Edward H. Pappas is chairman and member of Dickinson Wright PLLC in Troy, Mich. Mr. Pappas is lead counsel with significant litigation, trial, appellate and arbitration experience in all types of business and commercial cases in federal and state courts.

Daniel D. Quick is a member of Dickinson Wright in Troy, Mich. As lead counsel for Universal Music Group and related artists (including Lady Gaga, Sheryl Crow, Mary J. Blige and Dr. Dre), Mr. Quick has prevailed in copyright claims, commercial disputes and defamation actions in myriad states.

Max A. Aidenbaum is a law clerk, bar admission pending, at Dickinson Wright in Detroit, Mich.
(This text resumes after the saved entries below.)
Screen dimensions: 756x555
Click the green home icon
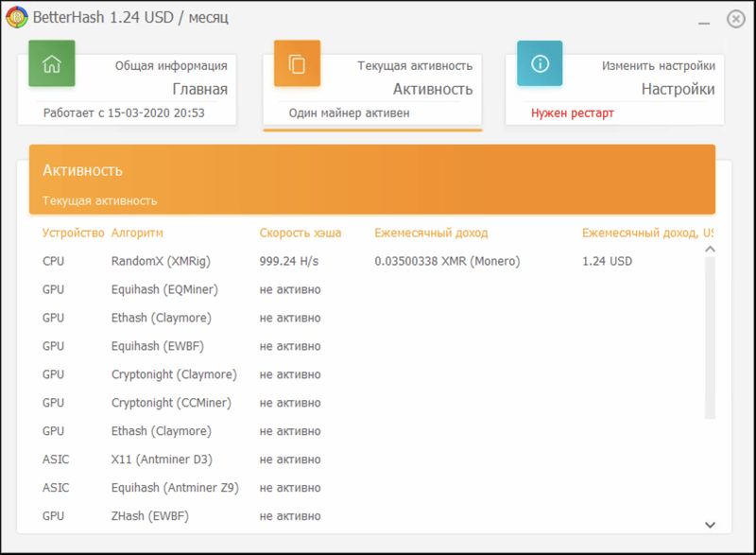tap(52, 64)
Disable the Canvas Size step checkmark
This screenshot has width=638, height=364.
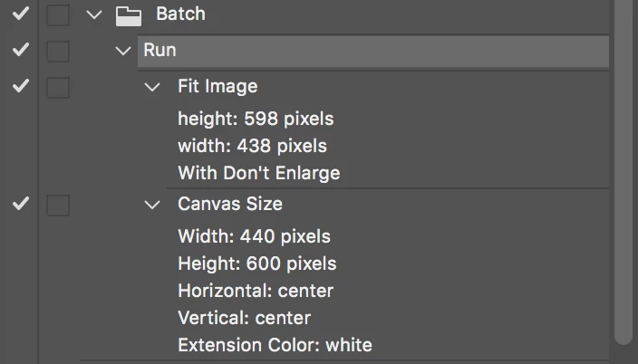pyautogui.click(x=20, y=204)
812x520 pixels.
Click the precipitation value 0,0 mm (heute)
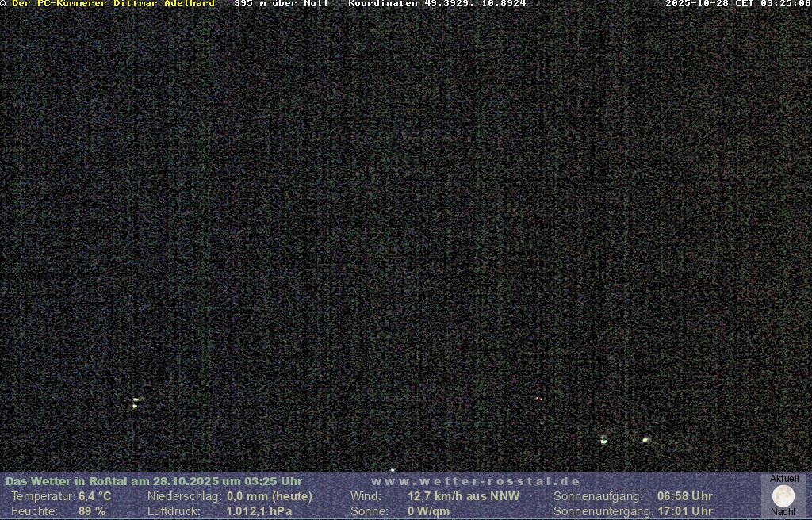pyautogui.click(x=270, y=496)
He received his J.D., cum laude, from the University of Michigan Law School in 2014.

Pending bipartisan legislation might finally usher trade secrets into the domain of federal intellectual property protection occupied by trademarks, patents and copyrights. Whether that is a good thing is a subject of much debate.

Proposed Legislation

In April, the proposed Defend Trade Secrets Act of 2014 (DTSA) (S. 2267) was introduced in the Senate by Chris Coons (D-Del.) and Orrin Hatch (R-Utah), followed in July by a similar House bill--the Trade Secret Protection Act of 2014 (TSPA) (H.R. 5233)--sponsored by George Holding (R-N.C.).

The TSPA would amend the Economic Espionage Act of 1996 (EEA) to create a private federal cause of action for “misappropriation of a trade secret that is related to a product or service used in, or intended for use in, interstate or foreign commerce.” The DTSA would further extend to violations of 18 U.S.C. §§ 1831(a) and 1832(a), which involve economic espionage and trade secret theft, respectively.
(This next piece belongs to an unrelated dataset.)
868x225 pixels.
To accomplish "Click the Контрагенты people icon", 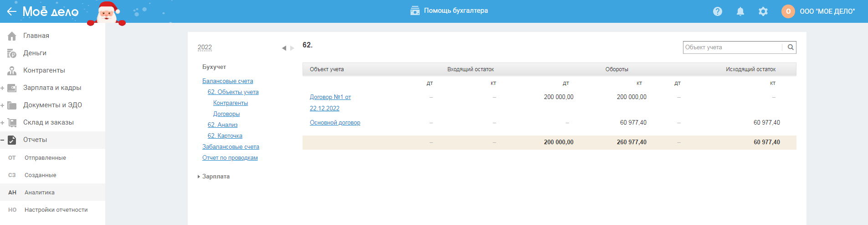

The EEA, which is presently limited to criminal offenses, was invoked by the Department of Justice in only 25 trade secret theft cases in 2013.1 The pending legislation, however, could substantially broaden the scope of federal trade secret protection. The bills resemble the Uniform Trade Secrets Act, which has been adopted in some form by 48 states since its introduction in 1979 by the National Conference of Commissioners on Uniform State Laws. Specifically, the DTSA and TSPA borrow the UTSA’s definitions of trade secret and misappropriation, while also offering largely congruent remedies for trade secret owners (e.g., affirmative and negative injunctions, damages for actual loss and unjust enrichment, reasonable royalties, punitive damages and attorney’s fees).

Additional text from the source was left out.